### INSTRUCTIONS TO FOLLOW
Answer the following from the page excerpt on fecal transplant:
(a) According to recent guidelines, when does fecal transplant tend to be considered?
(b) What rate of resolution of CDI did the recent study report for fecal transplant?
(c) To what year does evidence of benefit from fecal transplant in CDI date back?

### PAGE EXCERPT
Option of Fecal Transplant
Fecal transplant is an option still in development. According to recent guidelines, fecal transplant tends to be considered when all else fails, evaluation of the cost effectiveness and further investigation of the therapeutic potential is warranted (http://www.hpa.org.uk/webc/HPAwebFile/HPAweb_C/1317138914904).
A recent study demonstrated superiority of fecal transplant to vancomycin for protection against recurrence (van Nood et al. N Engl J Med 2013;368:407-15), The relative difference in efficacy for the end point of resolution of CDI (83% vs. 31% for vancomycin alone and 23% for vancomycin plus bowel lavage; P<0.001 for either comparison) was so great that the study was stopped at the interim analysis. Although evidence of benefit from fecal transplant in CDI dates back to 1958, Dr. Coia believes the randomized trial will draw greater attention to this option.

### DATA SUPPLIED
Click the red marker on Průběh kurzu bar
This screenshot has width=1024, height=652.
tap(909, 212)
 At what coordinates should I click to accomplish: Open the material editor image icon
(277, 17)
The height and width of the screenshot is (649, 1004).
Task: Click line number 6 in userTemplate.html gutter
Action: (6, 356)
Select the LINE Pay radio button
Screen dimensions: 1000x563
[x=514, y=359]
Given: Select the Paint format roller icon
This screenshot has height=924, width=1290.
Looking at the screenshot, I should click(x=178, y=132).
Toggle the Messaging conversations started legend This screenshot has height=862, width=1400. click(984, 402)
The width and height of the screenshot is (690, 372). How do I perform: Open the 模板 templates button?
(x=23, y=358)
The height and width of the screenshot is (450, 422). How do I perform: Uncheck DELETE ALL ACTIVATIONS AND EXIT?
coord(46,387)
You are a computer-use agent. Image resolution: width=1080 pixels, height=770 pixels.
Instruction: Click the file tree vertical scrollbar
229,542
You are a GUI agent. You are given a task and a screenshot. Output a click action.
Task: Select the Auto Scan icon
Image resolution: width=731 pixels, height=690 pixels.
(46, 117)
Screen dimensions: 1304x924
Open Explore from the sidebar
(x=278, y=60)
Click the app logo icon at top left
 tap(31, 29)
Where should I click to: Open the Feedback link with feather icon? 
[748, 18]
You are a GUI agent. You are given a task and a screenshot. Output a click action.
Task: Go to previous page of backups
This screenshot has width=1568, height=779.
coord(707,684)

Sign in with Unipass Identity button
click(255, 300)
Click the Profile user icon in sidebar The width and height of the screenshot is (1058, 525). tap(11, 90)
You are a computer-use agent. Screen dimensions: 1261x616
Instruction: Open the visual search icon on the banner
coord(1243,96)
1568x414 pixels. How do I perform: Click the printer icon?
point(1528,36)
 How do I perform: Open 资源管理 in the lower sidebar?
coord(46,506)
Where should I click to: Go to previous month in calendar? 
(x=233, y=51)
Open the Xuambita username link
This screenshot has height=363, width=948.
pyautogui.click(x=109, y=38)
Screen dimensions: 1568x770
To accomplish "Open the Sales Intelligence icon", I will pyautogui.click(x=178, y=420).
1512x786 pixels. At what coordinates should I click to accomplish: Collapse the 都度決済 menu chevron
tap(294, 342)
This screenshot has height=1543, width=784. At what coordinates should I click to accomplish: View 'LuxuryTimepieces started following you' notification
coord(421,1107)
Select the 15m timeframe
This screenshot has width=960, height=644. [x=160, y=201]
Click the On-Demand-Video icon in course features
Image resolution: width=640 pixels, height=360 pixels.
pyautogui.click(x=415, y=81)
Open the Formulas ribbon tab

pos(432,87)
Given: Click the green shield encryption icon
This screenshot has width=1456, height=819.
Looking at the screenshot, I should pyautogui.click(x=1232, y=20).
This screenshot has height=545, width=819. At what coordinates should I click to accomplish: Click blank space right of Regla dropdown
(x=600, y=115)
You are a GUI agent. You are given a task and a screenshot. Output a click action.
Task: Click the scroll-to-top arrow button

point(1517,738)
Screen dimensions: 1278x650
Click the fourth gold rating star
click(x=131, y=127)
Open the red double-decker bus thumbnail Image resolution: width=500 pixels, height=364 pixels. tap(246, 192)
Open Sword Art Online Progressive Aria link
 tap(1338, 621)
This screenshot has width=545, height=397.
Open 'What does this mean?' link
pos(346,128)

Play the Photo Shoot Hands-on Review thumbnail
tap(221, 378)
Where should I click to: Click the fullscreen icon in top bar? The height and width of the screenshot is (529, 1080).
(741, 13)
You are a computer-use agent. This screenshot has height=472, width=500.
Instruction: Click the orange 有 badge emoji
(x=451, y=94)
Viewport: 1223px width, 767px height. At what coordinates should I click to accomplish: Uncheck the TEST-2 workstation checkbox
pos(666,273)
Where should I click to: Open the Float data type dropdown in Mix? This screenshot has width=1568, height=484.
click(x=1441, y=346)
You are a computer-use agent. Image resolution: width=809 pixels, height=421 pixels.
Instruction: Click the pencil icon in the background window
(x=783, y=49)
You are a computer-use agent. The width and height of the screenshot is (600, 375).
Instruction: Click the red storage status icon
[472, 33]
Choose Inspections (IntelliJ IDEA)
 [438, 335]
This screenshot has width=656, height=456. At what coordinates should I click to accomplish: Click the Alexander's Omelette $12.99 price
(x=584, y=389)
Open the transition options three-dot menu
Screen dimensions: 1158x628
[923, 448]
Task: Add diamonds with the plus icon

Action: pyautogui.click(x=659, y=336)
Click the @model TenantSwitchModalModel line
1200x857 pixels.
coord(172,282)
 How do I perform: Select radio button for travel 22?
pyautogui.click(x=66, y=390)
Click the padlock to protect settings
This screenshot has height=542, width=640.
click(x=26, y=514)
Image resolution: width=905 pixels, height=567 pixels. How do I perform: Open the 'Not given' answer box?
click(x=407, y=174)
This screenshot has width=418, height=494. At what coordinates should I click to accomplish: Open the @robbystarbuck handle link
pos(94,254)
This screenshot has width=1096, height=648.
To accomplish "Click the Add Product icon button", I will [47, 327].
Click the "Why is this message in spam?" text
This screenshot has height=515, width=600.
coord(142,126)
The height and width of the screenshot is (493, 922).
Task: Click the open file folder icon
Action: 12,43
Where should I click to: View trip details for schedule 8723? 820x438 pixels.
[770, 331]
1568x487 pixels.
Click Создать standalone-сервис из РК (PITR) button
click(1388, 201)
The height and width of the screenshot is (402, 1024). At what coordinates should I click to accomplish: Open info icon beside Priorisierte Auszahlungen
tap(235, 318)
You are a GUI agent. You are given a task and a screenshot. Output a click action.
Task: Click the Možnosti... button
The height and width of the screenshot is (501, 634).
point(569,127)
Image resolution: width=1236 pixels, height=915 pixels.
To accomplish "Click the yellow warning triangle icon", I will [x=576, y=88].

### REPLY TO THE TASK
(a) When all else fails.
(b) 83%.
(c) 1958.